Leith at War
At the outset of the hostilities that became "The Great War" the port and town of Leith was still an independent community with its own town council, police force and other civic institutions. At the time the population was estimated to be some 84,000 people. The port and its associated businesses dominated the employment structure and with ships regularly arriving from across the globe there was intense activity in and around its docks. Ship building and repairs, glass making, milling and biscuit manufacture, brewing and whisky distilling and a host of other occupations provided the population with employment. Leith was a thriving community.
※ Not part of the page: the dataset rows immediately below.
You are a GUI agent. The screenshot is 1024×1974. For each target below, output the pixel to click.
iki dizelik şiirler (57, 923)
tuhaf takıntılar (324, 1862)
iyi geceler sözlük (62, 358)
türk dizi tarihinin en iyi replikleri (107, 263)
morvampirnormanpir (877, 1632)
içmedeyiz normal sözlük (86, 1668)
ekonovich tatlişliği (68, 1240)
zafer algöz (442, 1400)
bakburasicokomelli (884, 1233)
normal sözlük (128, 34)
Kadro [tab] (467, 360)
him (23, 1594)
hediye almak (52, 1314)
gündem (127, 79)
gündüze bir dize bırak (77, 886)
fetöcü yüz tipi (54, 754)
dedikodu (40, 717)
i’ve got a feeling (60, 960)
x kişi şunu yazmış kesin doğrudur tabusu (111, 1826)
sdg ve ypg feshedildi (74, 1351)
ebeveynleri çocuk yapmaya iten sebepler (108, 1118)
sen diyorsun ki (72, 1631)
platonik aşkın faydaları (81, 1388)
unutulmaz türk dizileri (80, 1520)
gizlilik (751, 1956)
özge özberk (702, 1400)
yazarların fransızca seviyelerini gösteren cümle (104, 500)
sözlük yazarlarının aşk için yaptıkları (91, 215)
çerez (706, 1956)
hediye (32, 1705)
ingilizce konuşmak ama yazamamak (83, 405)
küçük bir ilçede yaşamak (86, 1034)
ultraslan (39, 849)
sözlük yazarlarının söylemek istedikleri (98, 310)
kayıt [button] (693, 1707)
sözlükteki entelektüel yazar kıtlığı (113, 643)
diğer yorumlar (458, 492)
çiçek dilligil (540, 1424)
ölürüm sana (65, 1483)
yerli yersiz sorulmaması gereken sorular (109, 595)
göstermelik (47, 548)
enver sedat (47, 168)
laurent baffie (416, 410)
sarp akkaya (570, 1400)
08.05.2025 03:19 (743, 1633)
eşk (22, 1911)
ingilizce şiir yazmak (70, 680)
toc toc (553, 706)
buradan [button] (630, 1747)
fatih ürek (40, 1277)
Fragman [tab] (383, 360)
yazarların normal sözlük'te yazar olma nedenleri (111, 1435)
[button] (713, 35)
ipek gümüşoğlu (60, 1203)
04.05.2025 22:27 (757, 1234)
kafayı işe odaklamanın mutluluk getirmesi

Many Leith men were in the regular Army, Royal Navy or Merchant Service as a career. When the war began Leith men, as with others throughout Britain, responded to the call for volunteers to fight for King and Country. By the end of the conflict some 14,200 men had joined the various services. By far the largest proportion joined up with the local regiment The Royal Scots were based in the Drill Hall in the town. It was here many were trained prior to going to “the front”. However this was not the only service to recruit Leithers during the war. Leith men were to be found in over eighty active service units during the war. Women too were attached to nursing services.
By the end of the war 2,500 Leithers or those with associations to the town (for example those who had emigrated from the town to the colonies) had made the ultimate sacrifice. In all the areas which the war was fought their graves or commemorations on war memorials are to be found. Approximately 50% have no known grave. In the Leith Roll of Honour, which was compiled in 1919, the names of 2,204 men and two women are noted in the five volumes.
Numerous others returned home with injuries and mental problems though these are not recorded. The ages of those who died vary from 15 years of age up to 69 but the largest proportion was in the 19 to 24 age group accounting for nearly 40% of the total. There was no month during the conflict in which Leithers were not killed. The local newspaper the Leith Observer, a weekly publication, records obituaries of those who fell and those posted as injured, missing or prisoners of war.